▶ [About this task]:
According to the article on presidential candidates visiting campus, how close to a general election are major candidates usually assigned a U.S. Secret Service protection detail?

▶ [Excerpted passage]:
====
What to Expect When Presidential Candidates Come to Campus

Ohio State University’s deputy chief of police describes how his institution plans for campaign and other political VIP visits. The planning includes crowd and traffic management as well as assisting with the protection detail.

It’s 4 p.m. on a Friday afternoon, and you have the weekend on your mind. The next thing you know your telephone rings. On the other end is the resident agent in charge for your local U.S. Secret Service office.  After all it is a presidential election year, and that call should not have been unexpected. Most campaigns are fluid in nature, and visits are often planned on short notice. If you are the lead person from your agency, you are in for some very long days of planning.

Colleges, universities, schools and hospitals across the country offer attractive backdrops for presidential campaign visits. The concept and the issues that arise are the same for most of these types of visits. Being prepared with that knowledge will contribute to a successful event.

Event and Protection Details Overlap
Early in a presidential campaign, the candidate may not have Secret Service protection. Usually within four months (120 days) of a general election, those candidates who have been determined to be major presidential and vice presidential candidates (and their spouses) are assigned a U.S. Secret Service protection detail. This process is outlined in Title 18 United States Code § 3056.

Related Articles: Advice on Hosting Presidential Candidates From Those Who’ve Been There

In planning for a campaign visit, you should expect to be involved in two processes: the event and the protection detail, which overlap. The event will be planned by the campaign staff in collaboration with the Secret Service. The protection detail is the responsibility of the Secret Service, which will seek input from the local law enforcement agency. You will be responsible for crowd management and traffic control.

Usually representatives from the campaign staff and the U.S. Secret Service advance teams will arrive in town around the same time. This may be a week ahead of time, or it could be a couple of days prior to the visit. One of the first things both advance teams will want to do is a walkthrough of the venue.  Sometimes the venue location has not been settled on completely, and the campaign staff may want to look at multiple venues on your campus.  It is not unusual for pre-selected venues to be changed after the campaign staff lead advance team arrives and assesses the venue. You may spend another day or two touring different venues on your campus. A large auditorium is not automatically the type of venue the campaign staff wants. This determination largely depends on the stage of the campaign and the message and backdrop that they want to convey. During the campaign, your location may be one of several different stops in the same city or state on the same day.

Secret Service Will Rely On You
The U.S. Secret Service subscribes to the counterpart philosophy and will rely on assistance from local law enforcement in planning and carrying out their protection detail. When the advance team of Secret Service agents arrives in town, they will hold a briefing with the host university, city, state and local law enforcement, as well as other public safety officials. The briefing will be conducted by the lead advance agent (Secret Service) for the visit and includes introductions, dissemination of intelligence information and discussion of the overall security operation. The local law enforcement jurisdiction should identify a counterpart as a liaison for the lead advance agent.
====
▶ [Collected data]:
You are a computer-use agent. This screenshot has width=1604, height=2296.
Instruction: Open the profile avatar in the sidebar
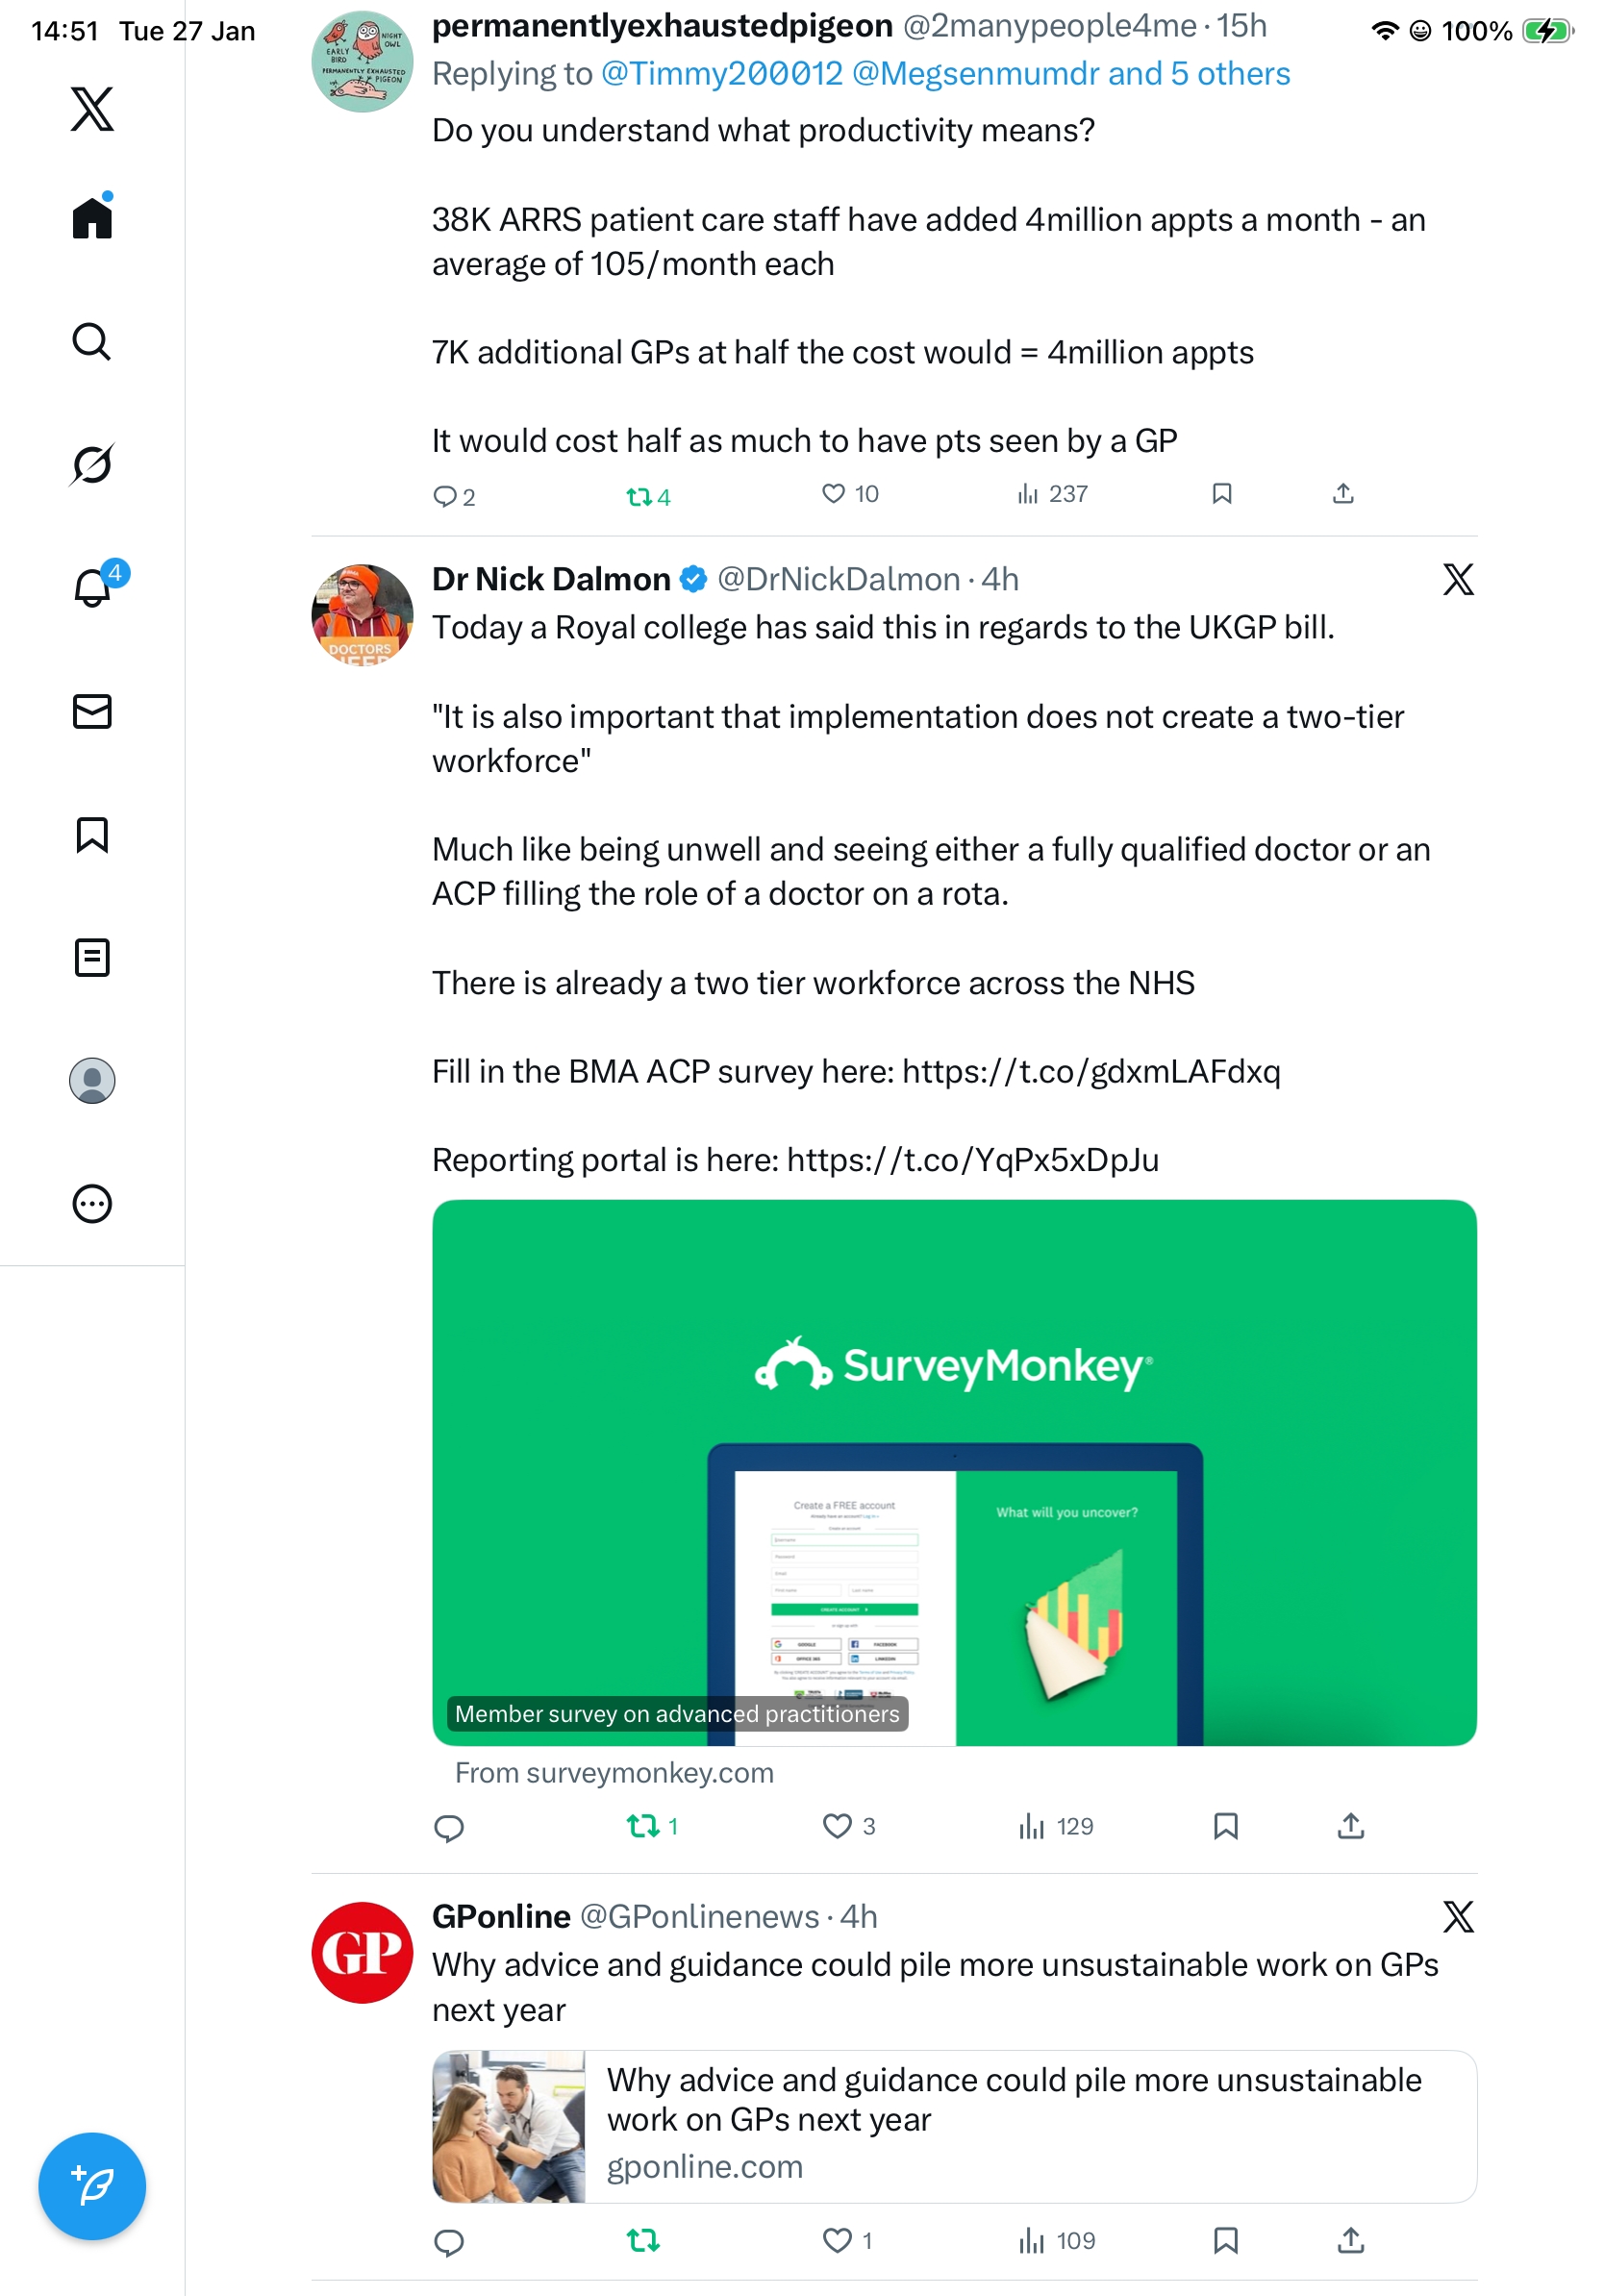[x=92, y=1080]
====
▶ [Solution]:
Usually within four months (120 days) of the general election.